Commit tested: 0f1abc4ae8b0eb2a3b40e82a310507281144c423

Review performed against the repository review rules.

Duplicate search checked GitHub issues/PRs for longcat_image, LongCatImagePipeline, LongCatImageEditPipeline, LongCatImageTransformer2DModel, prompt_embeds, negative_prompt, randn_tensor, AutoPipeline, and LoRA failures. Existing overlaps are noted below.

Issue 1: prompt_embeds-only calls crash in both pipelines

Affected code:

prompt = [prompt] if isinstance(prompt, str) else prompt
batch_size = len(prompt)
# If prompt_embeds is provided and prompt is None, skip encoding
if prompt_embeds is None:
prompt_embeds = self._encode_prompt(prompt)

prompt = [prompt] if isinstance(prompt, str) else prompt
batch_size = len(prompt)
# If prompt_embeds is provided and prompt is None, skip encoding
if prompt_embeds is None:
prompt_embeds = self._encode_prompt(prompt, image)

Problem:
check_inputs() allows prompt=None with prompt_embeds, but encode_prompt() immediately does len(prompt).

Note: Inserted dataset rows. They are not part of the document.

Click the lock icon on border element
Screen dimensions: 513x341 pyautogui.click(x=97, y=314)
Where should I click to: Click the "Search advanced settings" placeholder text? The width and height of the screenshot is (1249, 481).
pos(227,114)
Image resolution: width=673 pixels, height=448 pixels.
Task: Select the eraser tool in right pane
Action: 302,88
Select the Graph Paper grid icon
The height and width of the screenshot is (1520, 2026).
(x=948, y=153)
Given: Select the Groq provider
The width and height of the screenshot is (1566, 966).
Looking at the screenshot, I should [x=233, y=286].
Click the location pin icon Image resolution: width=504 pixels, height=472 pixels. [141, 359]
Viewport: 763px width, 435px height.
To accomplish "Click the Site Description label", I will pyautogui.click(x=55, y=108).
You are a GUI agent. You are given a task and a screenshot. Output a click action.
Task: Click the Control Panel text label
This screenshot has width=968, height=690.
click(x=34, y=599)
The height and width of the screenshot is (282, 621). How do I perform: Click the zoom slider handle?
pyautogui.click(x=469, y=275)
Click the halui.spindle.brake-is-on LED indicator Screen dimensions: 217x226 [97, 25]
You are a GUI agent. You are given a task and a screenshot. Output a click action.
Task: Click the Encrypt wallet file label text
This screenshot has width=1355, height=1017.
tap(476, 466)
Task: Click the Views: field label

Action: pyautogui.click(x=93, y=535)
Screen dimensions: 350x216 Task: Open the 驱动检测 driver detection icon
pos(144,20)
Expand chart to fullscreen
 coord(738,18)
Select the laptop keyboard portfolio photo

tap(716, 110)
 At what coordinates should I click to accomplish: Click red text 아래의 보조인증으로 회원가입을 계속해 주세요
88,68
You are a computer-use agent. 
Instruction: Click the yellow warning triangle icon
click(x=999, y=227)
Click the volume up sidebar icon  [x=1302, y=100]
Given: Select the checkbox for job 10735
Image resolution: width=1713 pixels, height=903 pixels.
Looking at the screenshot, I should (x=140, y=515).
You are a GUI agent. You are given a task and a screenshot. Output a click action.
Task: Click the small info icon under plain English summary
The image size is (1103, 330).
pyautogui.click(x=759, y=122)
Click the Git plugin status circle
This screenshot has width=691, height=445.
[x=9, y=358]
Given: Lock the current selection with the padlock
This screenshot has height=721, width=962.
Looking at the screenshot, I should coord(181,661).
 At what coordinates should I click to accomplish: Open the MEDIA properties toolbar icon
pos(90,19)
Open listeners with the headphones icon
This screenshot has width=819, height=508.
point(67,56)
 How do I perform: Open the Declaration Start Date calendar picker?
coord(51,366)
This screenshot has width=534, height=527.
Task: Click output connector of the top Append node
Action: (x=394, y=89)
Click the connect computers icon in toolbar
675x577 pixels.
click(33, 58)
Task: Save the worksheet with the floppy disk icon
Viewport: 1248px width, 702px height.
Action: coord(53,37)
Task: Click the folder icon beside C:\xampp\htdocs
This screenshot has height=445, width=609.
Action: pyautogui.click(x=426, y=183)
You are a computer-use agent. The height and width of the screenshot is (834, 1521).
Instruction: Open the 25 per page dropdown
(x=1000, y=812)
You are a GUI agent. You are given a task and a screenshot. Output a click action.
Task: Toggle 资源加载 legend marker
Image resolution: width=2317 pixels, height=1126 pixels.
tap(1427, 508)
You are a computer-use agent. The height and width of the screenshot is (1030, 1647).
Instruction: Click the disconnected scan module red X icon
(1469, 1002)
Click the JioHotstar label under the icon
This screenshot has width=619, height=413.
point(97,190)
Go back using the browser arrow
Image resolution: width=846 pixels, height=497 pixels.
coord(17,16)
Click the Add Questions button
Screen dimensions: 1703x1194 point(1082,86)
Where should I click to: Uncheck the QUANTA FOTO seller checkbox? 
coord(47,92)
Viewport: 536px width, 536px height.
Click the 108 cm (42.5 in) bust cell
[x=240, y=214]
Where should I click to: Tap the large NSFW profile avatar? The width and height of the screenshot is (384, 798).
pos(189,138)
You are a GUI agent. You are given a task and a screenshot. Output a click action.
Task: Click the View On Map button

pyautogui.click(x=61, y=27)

The text-to-image pipeline also calls prompt rewriting before encoding unless users manually set enable_prompt_rewrite=False.

Impact:
Users cannot use precomputed prompt embeddings, despite the public prompt_embeds parameters.

Reproduction:

import torch
from diffusers import LongCatImagePipeline

pipe = LongCatImagePipeline.__new__(LongCatImagePipeline)
pipe.encode_prompt(prompt=None, prompt_embeds=torch.zeros(1, 2, 8))
# TypeError: object of type 'NoneType' has no len()

Relevant precedent:
QwenImagePipeline.encode_prompt derives batch size from prompt_embeds when prompt is absent.

Suggested fix:

if prompt_embeds is not None and prompt is None:
    batch_size = prompt_embeds.shape[0]
else:
    prompt = [prompt] if isinstance(prompt, str) else prompt
    batch_size = len(prompt)

Issue 2: Batched prompts break CFG when negative_prompt is omitted

Affected code:

negative_prompt = "" if negative_prompt is None else negative_prompt
(prompt_embeds, text_ids) = self.encode_prompt(
prompt=prompt, prompt_embeds=prompt_embeds, num_images_per_prompt=num_images_per_prompt
)
if self.do_classifier_free_guidance:
(negative_prompt_embeds, negative_text_ids) = self.encode_prompt(
prompt=negative_prompt,
prompt_embeds=negative_prompt_embeds,
num_images_per_prompt=num_images_per_prompt,
)

Problem:
For prompt=["a", "b"], the pipeline sets negative_prompt = "", so unconditional embeddings have batch size 1 while latents and conditional embeddings have batch size 2.

Impact:
Batched text-to-image generation with default CFG can fail or produce invalid conditioning.

Reproduction:

prompt = ["a", "b"]
negative_prompt = ""
print(len(prompt), 1 if isinstance(negative_prompt, str) else len(negative_prompt))
# 2 1

Relevant precedent:
Flux/Qwen-style pipelines normalize a scalar negative prompt to match prompt batch size.

Suggested fix:

if negative_prompt is None:
    negative_prompt = [""] * batch_size if batch_size > 1 else ""
elif isinstance(negative_prompt, str) and batch_size > 1:
    negative_prompt = [negative_prompt] * batch_size

Issue 3: Text-to-image noise is generated in default float32, then cast

Affected code:

latents = randn_tensor(shape, generator=generator, device=device)
latents = latents.to(dtype=dtype)

Problem:
randn_tensor() is called without dtype=dtype, then cast afterward. The edit pipeline already passes dtype.

Impact:
bf16/fp16 inference gets different initial noise than a direct low-precision draw, which can hurt parity and wastes memory.

Reproduction:

import torch
import diffusers.pipelines.longcat_image.pipeline_longcat_image as mod
from diffusers import LongCatImagePipeline

seen = {}
def spy(shape, **kwargs):
    seen["dtype"] = kwargs.get("dtype")
    return torch.zeros(shape)

mod.randn_tensor = spy
pipe = LongCatImagePipeline.__new__(LongCatImagePipeline)
pipe.vae_scale_factor = 8
pipe.tokenizer_max_length = 512
pipe.prepare_latents(1, 16, 32, 32, torch.bfloat16, "cpu", None)
print(seen["dtype"])
# None

Relevant precedent:
FluxPipeline.prepare_latents passes dtype=dtype.

Suggested fix:

latents = randn_tensor(shape, generator=generator, device=device, dtype=dtype)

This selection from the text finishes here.